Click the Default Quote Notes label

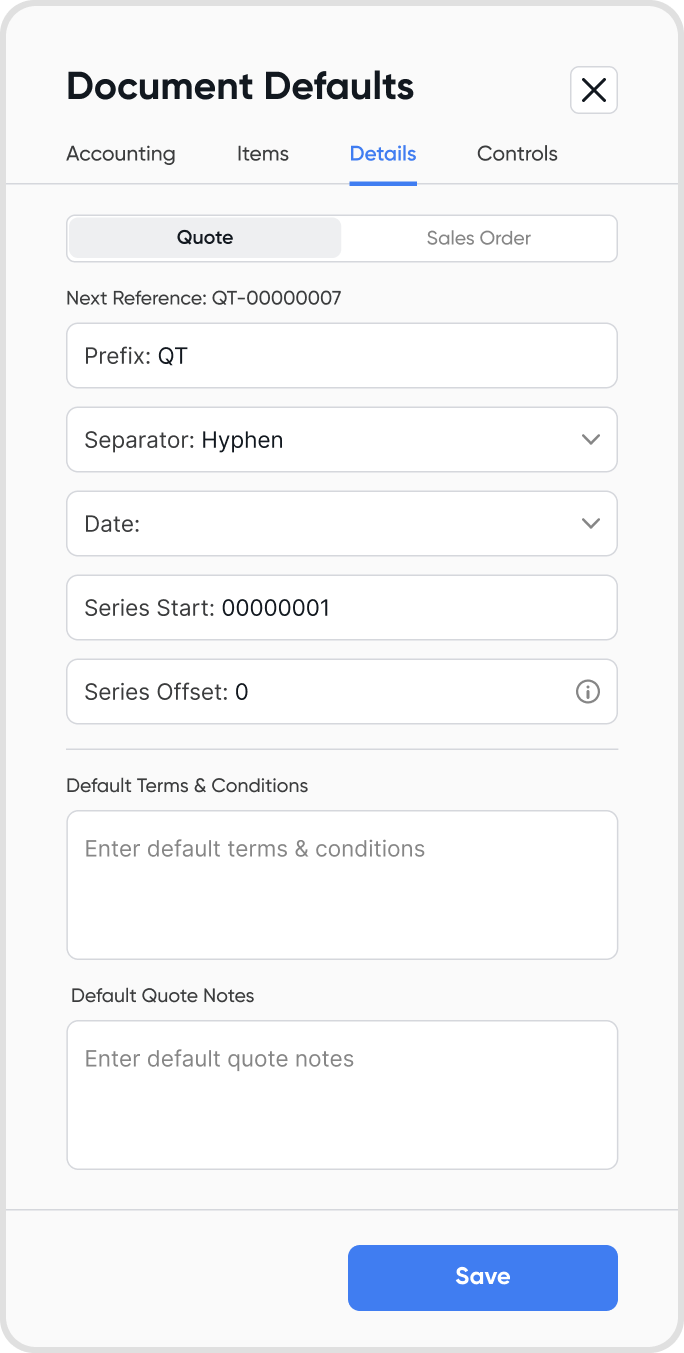[x=163, y=996]
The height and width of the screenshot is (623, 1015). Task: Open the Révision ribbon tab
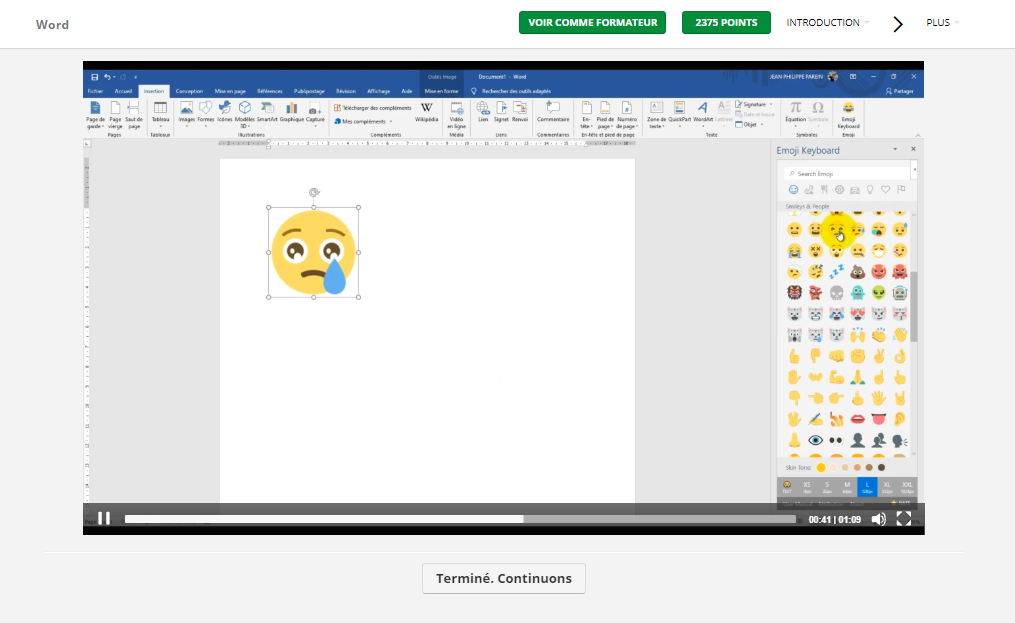[x=346, y=91]
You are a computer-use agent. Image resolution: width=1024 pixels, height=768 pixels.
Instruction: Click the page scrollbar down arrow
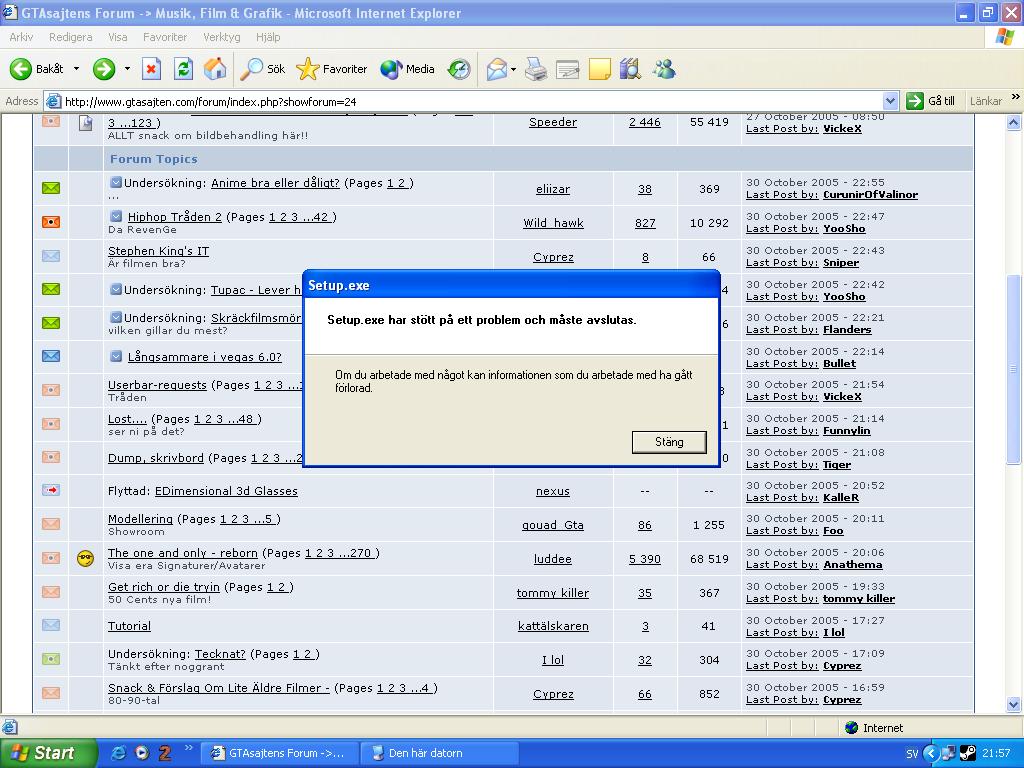coord(1014,704)
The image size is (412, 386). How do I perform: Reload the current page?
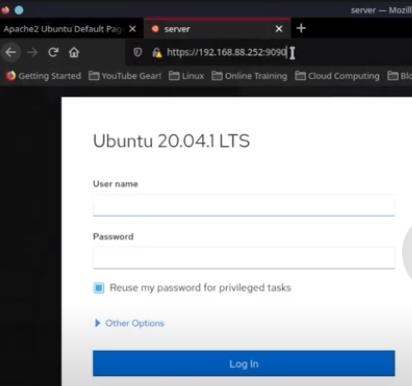[x=53, y=52]
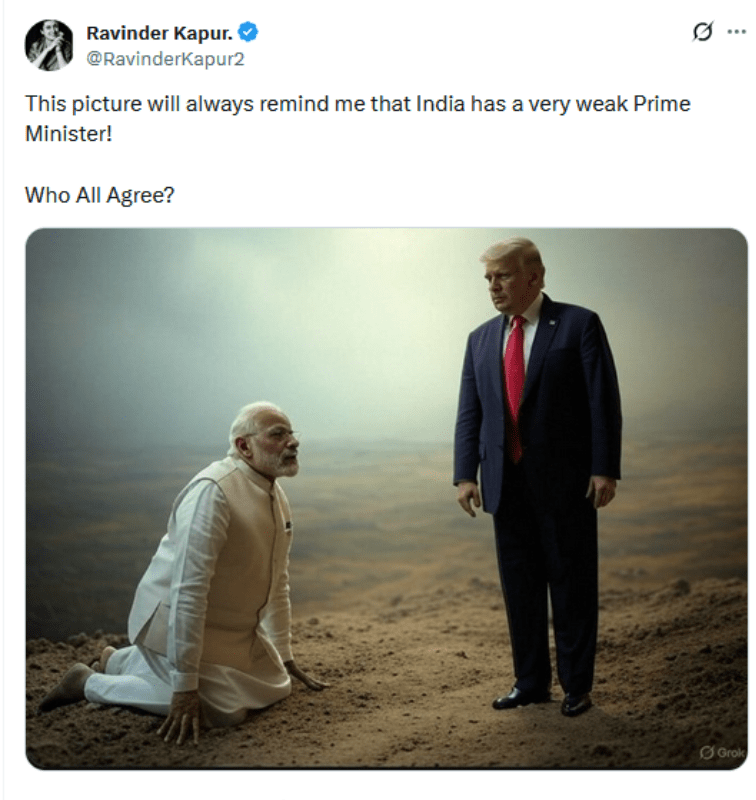Click the blue verified checkmark badge

pyautogui.click(x=248, y=33)
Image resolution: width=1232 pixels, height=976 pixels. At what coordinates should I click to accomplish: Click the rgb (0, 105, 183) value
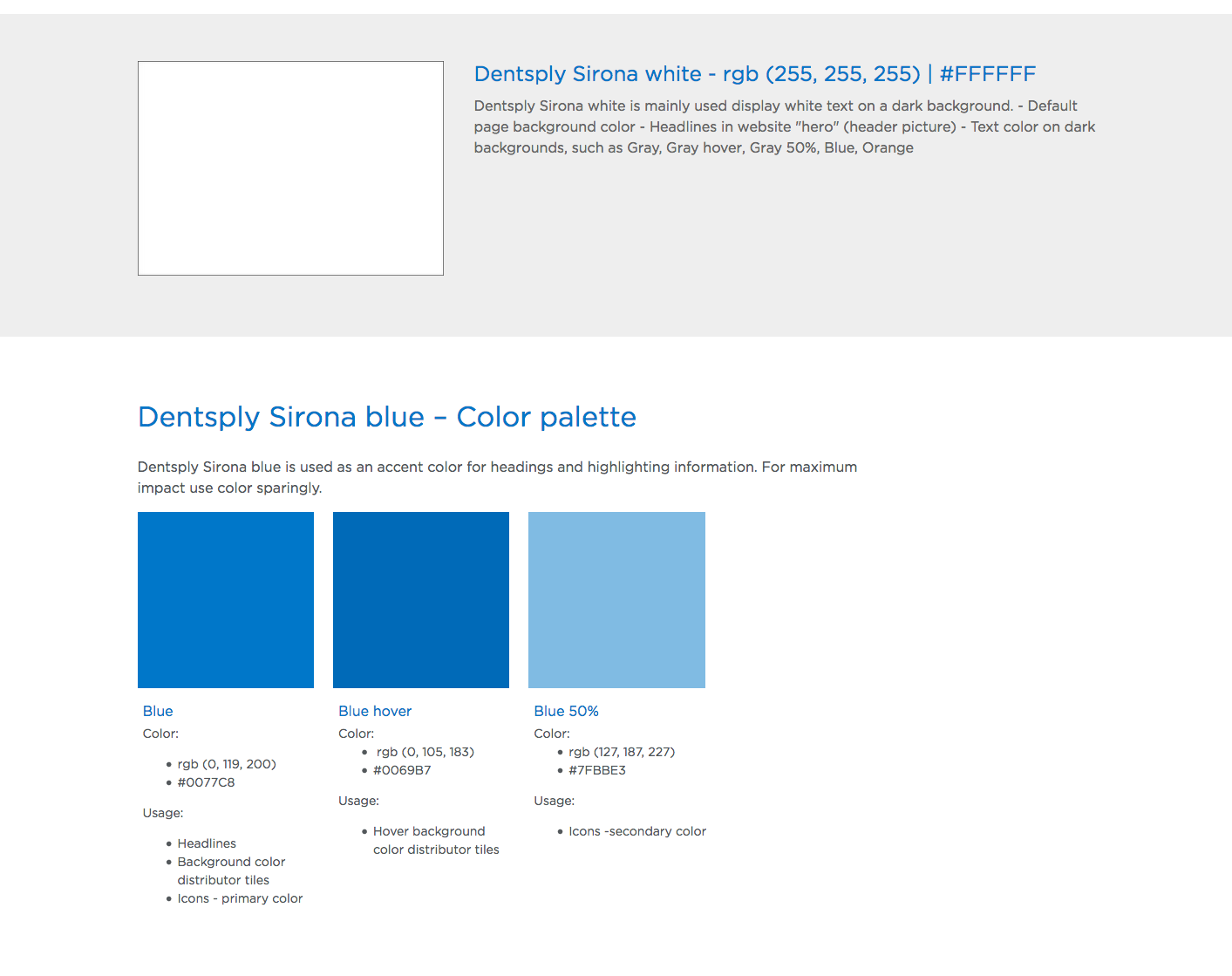pos(425,752)
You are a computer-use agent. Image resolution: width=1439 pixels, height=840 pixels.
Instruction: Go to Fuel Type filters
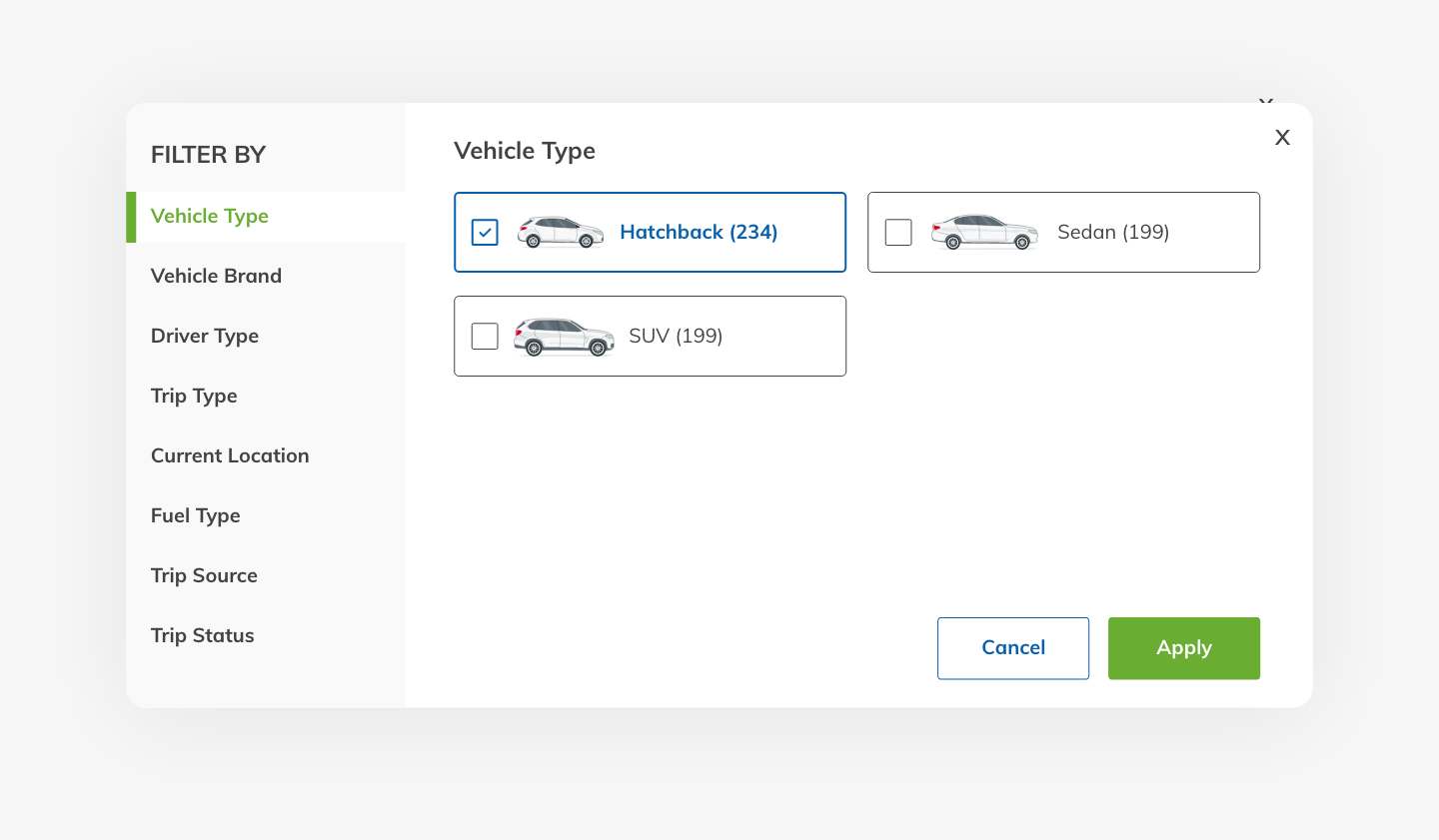click(x=196, y=515)
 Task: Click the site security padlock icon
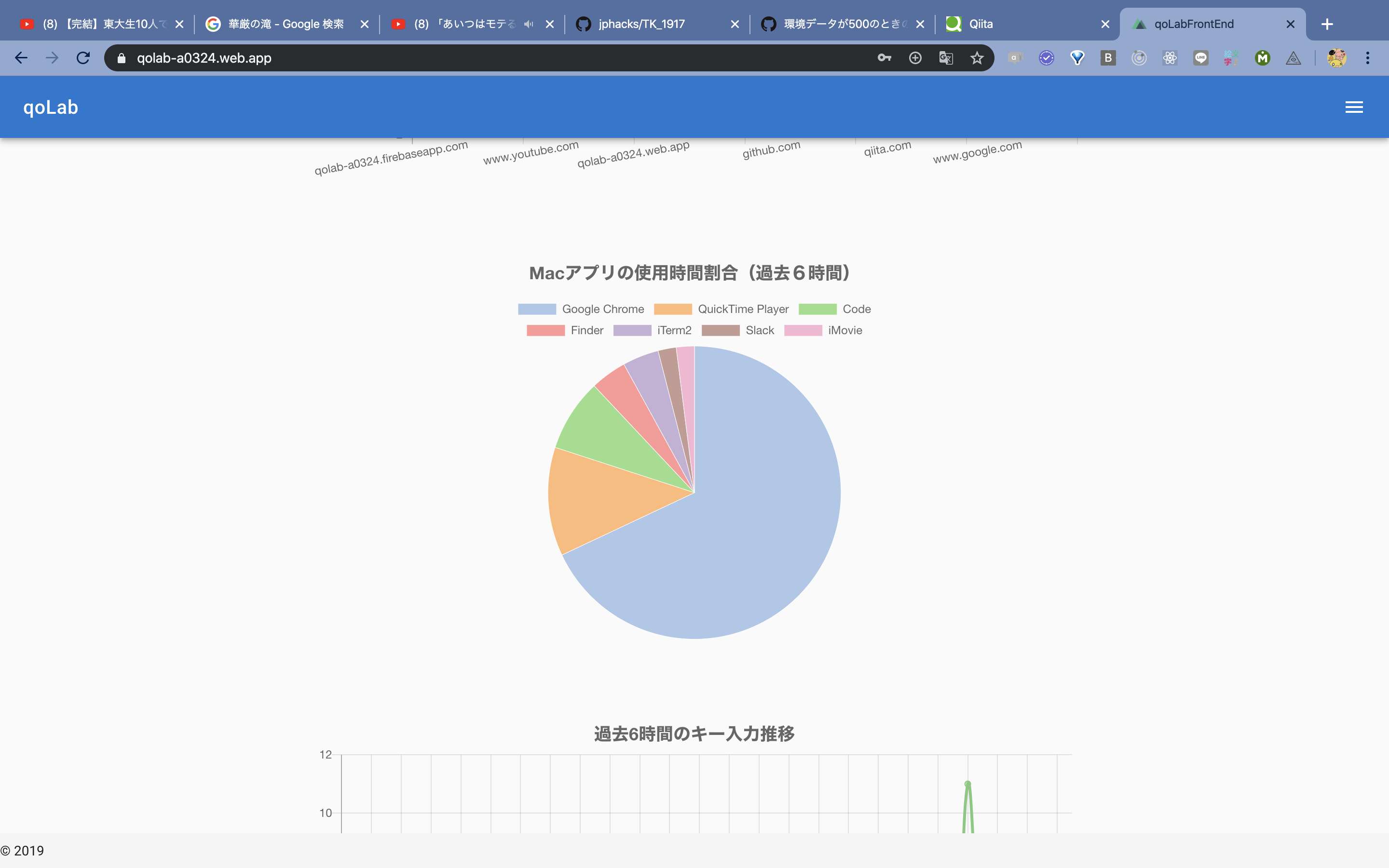point(121,57)
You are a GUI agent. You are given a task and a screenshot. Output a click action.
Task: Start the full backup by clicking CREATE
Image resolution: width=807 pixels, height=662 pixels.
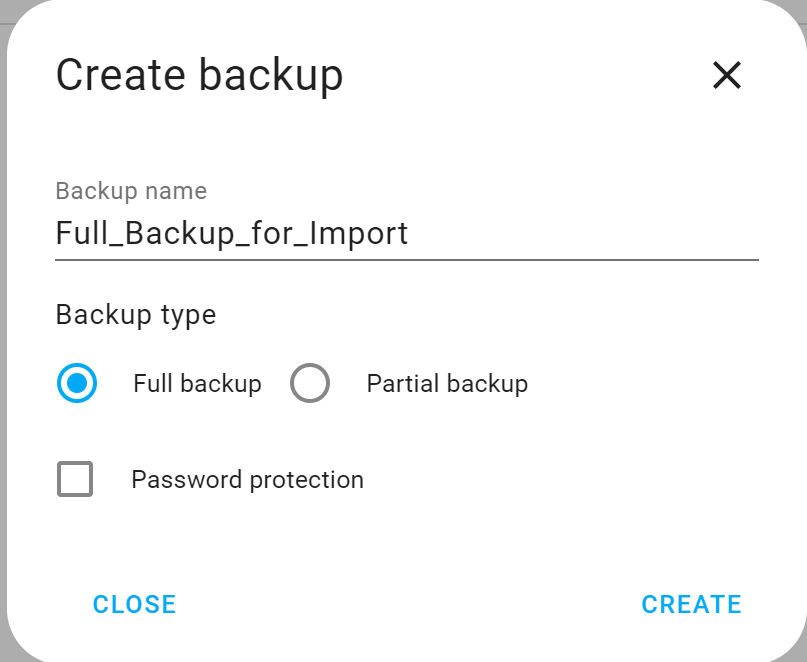click(691, 604)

--*--

**What the task asks:** Please rewrite the data starting at the line containing "The image size" and ending at the line containing "point(121,57)", substituting "Screen resolution" for "Image resolution" and keeping everything else unchanged. Leave the pictures out.

**Finished answer:**
The image size is (412, 386). How do I perform: Reload the current page?
[x=53, y=52]
Click the blue verified checkmark badge

pyautogui.click(x=248, y=33)
Screen resolution: width=1232 pixels, height=976 pixels. At what coordinates should I click to accomplish: Click the rgb (0, 105, 183) value
pos(425,752)
You are a computer-use agent. Screen resolution: width=1439 pixels, height=840 pixels.
Instruction: Go to Fuel Type filters
click(x=196, y=515)
 Task: Click the site security padlock icon
point(121,57)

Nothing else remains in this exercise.